The important rule is that text stays primary. The assistant text is still available for branch history, accessibility, logs, and fallback. TTS adds synthesized audio when the runtime can resolve a provider and store or play the result.
Configure Text To Speech
Configure the TTS provider family in app configuration:
{
"Clients": {
"TextToSpeech": {
"ProviderKey": "openai",
"ModelName": "tts-1"
}
}
}Then attach output synthesis behavior:
using HPD.Agent;
using HPD.Agent.Audio;var agent = await new AgentBuilder()
.WithChatClient(chatClient)
.WithContentStore(new InMemoryContentStore())
.WithAudioRuntimeAttachment(audio =>
{
audio.AssistantOutputSynthesisMode = AssistantOutputSynthesisMode.FinalText;
audio.AssistantOutputProviderKey = "openai";
audio.AssistantOutputModelId = "tts-1";
audio.AssistantOutputVoiceId = "nova";
audio.AssistantOutputFormat = "mp3";
})
.BuildAsync();You can also provide an ITextToSpeechClient directly through the runtime attachment options when your app owns client construction.

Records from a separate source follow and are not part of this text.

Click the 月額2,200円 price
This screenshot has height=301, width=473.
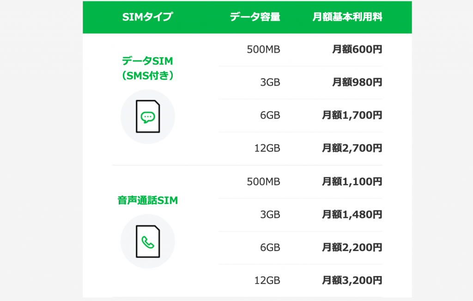(x=352, y=247)
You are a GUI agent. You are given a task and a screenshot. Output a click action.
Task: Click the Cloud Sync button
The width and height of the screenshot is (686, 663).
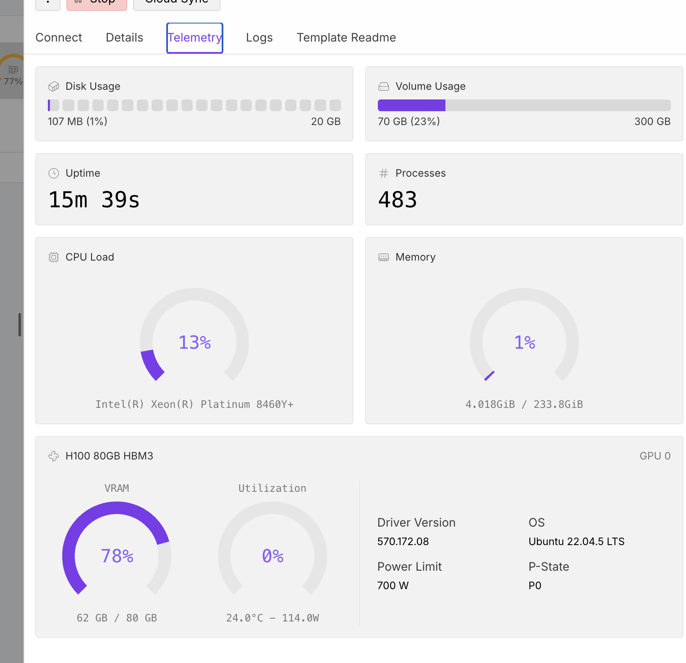point(177,3)
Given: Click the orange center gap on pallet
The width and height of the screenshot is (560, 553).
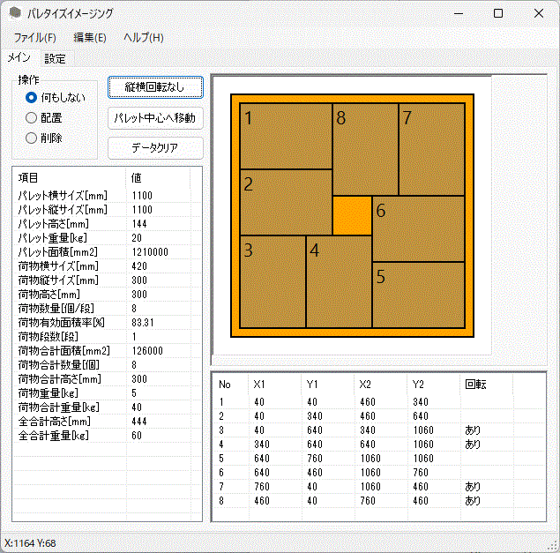Looking at the screenshot, I should click(352, 215).
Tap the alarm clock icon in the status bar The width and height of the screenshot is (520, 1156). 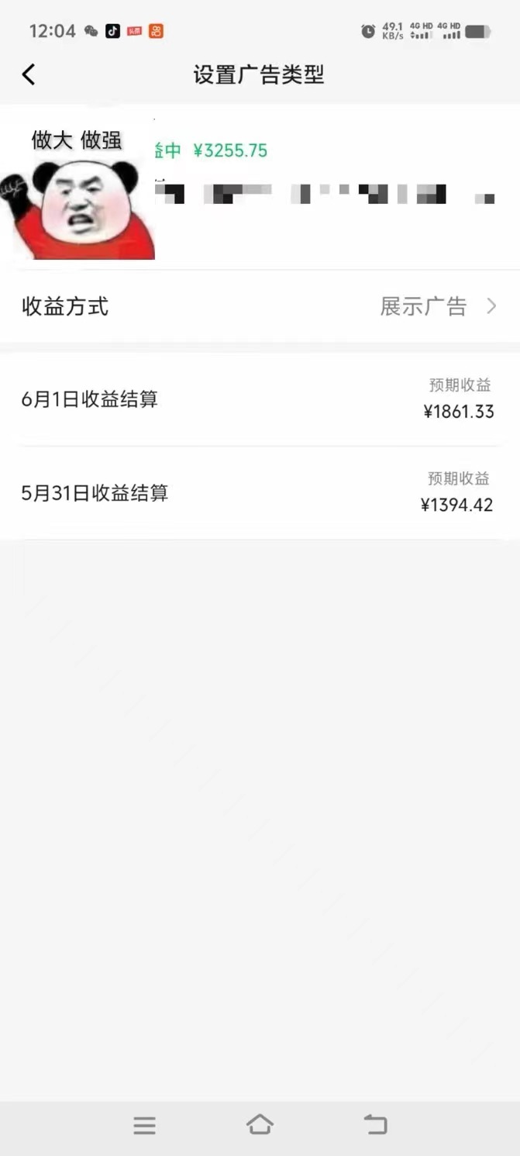(367, 29)
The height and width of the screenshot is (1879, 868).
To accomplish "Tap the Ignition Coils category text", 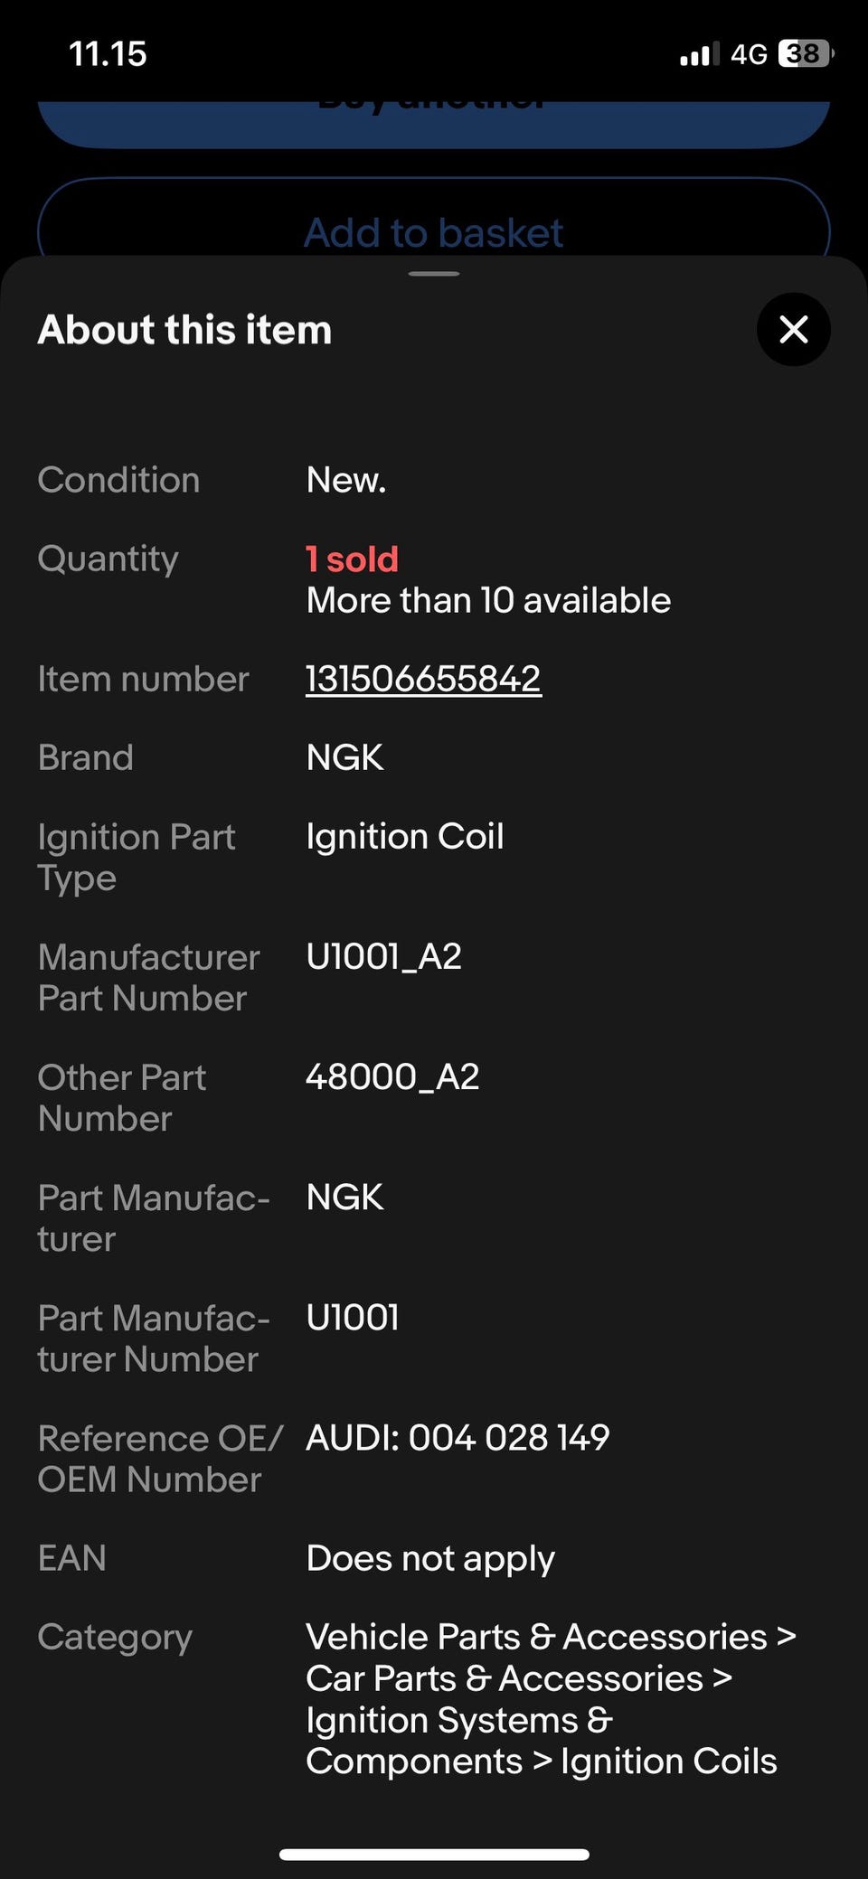I will [x=668, y=1761].
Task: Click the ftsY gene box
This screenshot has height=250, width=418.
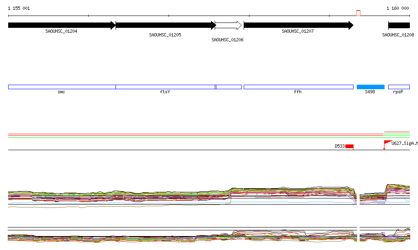Action: [165, 87]
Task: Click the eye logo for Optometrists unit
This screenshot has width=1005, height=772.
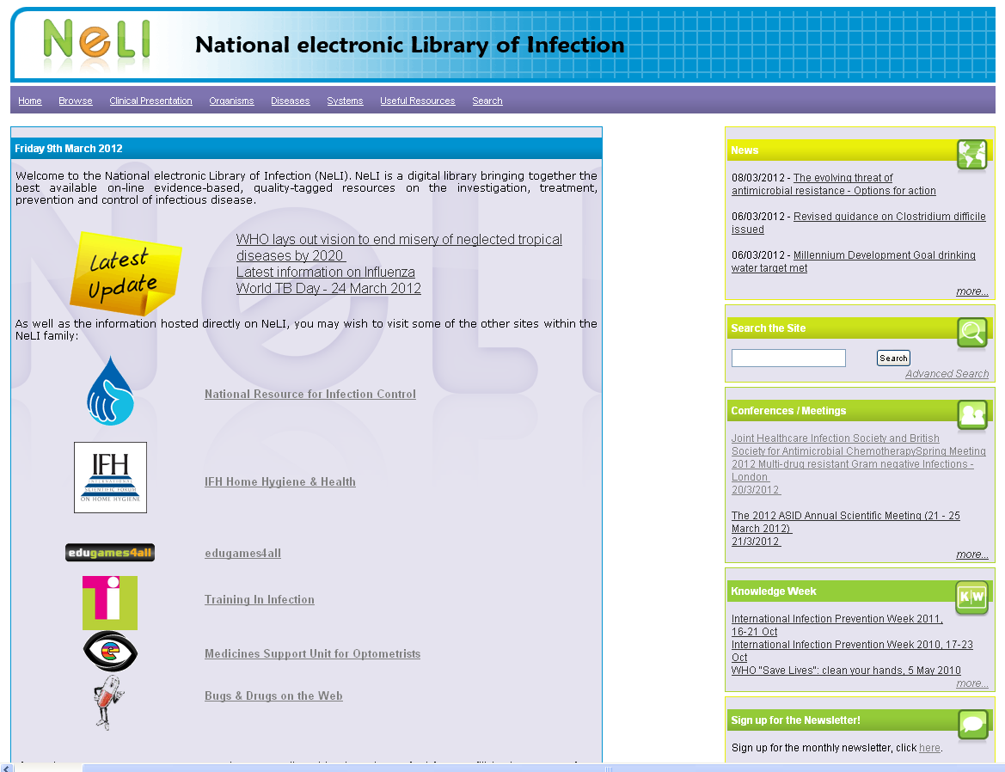Action: (110, 652)
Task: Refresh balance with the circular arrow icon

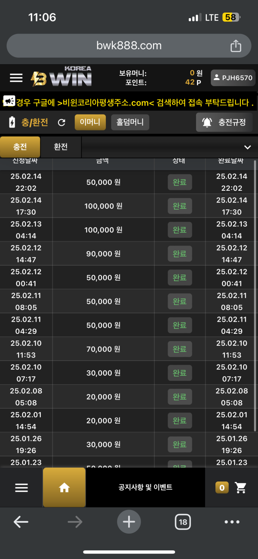Action: (x=61, y=123)
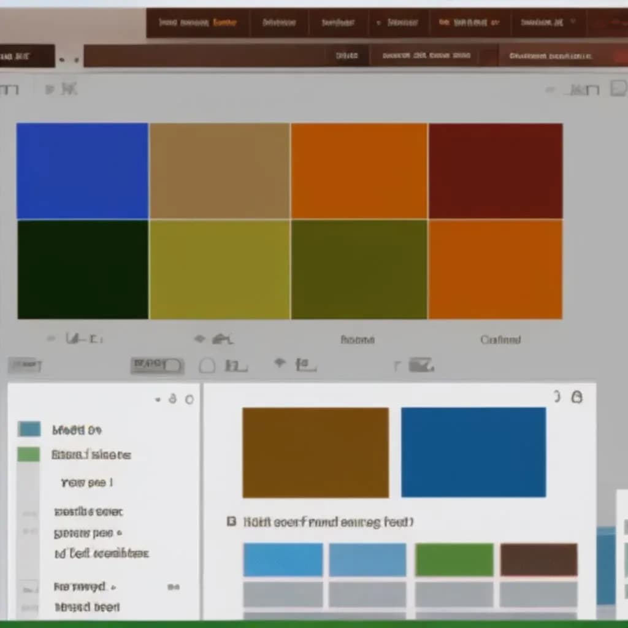628x628 pixels.
Task: Select the large blue preview box in the lower panel
Action: [x=473, y=452]
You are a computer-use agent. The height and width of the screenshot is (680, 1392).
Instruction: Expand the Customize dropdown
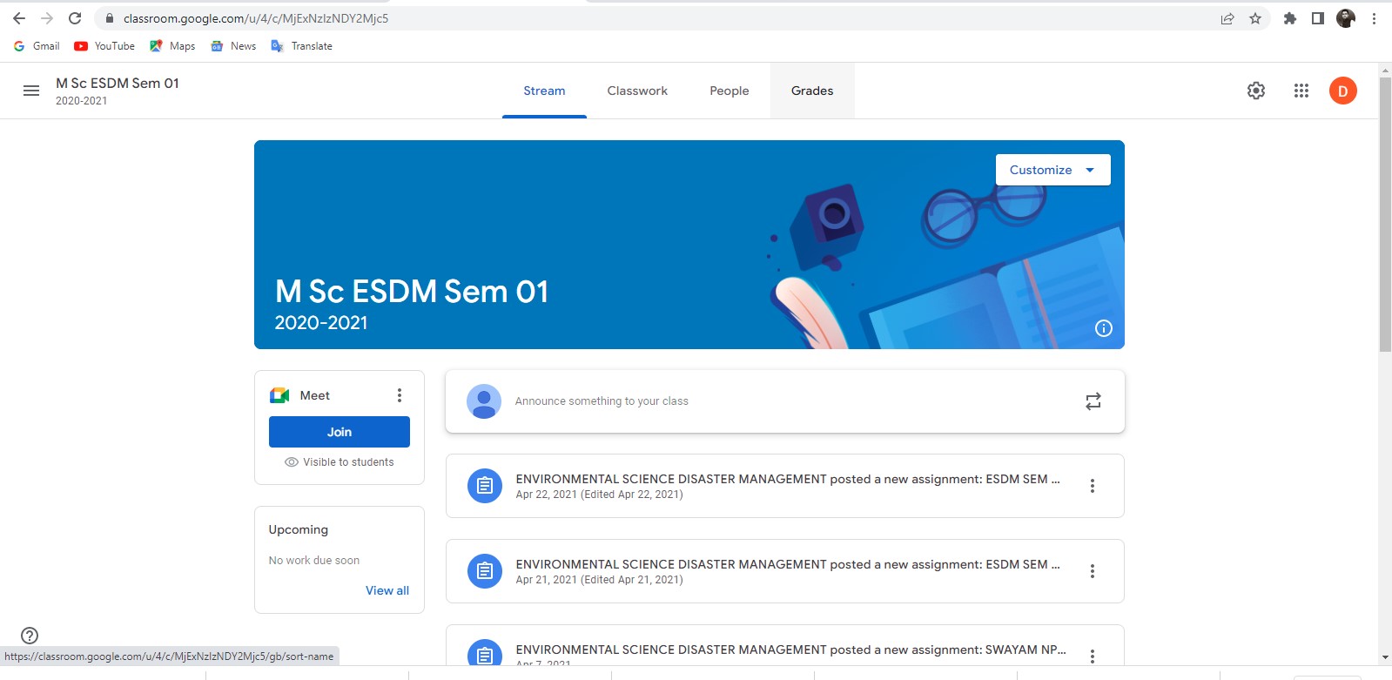tap(1052, 170)
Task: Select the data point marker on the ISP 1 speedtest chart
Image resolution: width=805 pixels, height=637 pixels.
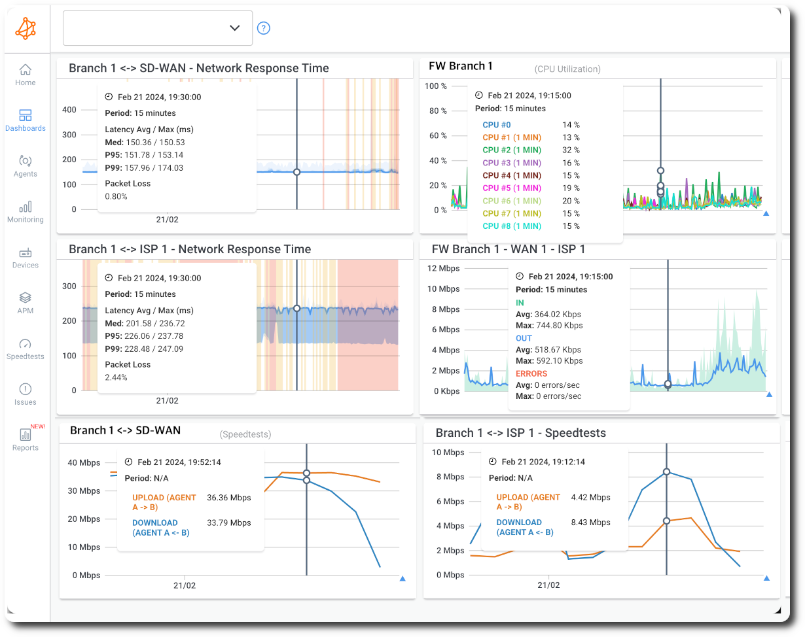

OpenAI and ElevenLabs have source-confirmed TTS provider implementations. See OpenAI Audio and ElevenLabs Audio.
Final Text Flow
In the final-text TTS path, the runtime:
- waits for the model to produce assistant text,
- records the assistant text as the primary result,
- resolves a TTS client from explicit runtime options or the
Clients.TextToSpeechfamily, - synthesizes the final assistant text,
- writes an assistant-audio artifact when artifact capture is enabled,
- emits assistant-audio output events for synthesis, artifact, playback, completion, or failure.
If no TTS client can be resolved, the turn completes text-only. If synthesis fails, the runtime keeps the assistant text and reports a text-only fallback instead of pretending audio was produced.
Artifacts
Content-store artifact capture is the default assistant-output artifact policy. Configure an IContentStore when you want synthesized audio artifacts:
var agent = await new AgentBuilder()
.WithChatClient(chatClient)
.WithContentStore(contentStore)
.WithAudio()
.BuildAsync();Captured assistant audio artifacts are stored with metadata such as output flow id, response id, provider, model, and voice. If content-store artifact capture is requested but no content store is configured, the runtime falls back to text-only with a missing-content-store reason.
Playback Truth
Playback is separate from synthesis. A synthesized audio file is not the same thing as audio the user actually heard.
The runtime tracks playback conservatively:
- queued audio does not mean played audio,
- playback progress records boundaries,
- playback completion is the signal that audio was heard through the playback path,
- playback failure keeps the assistant text and synthesized artifact truth separate from heard-audio truth.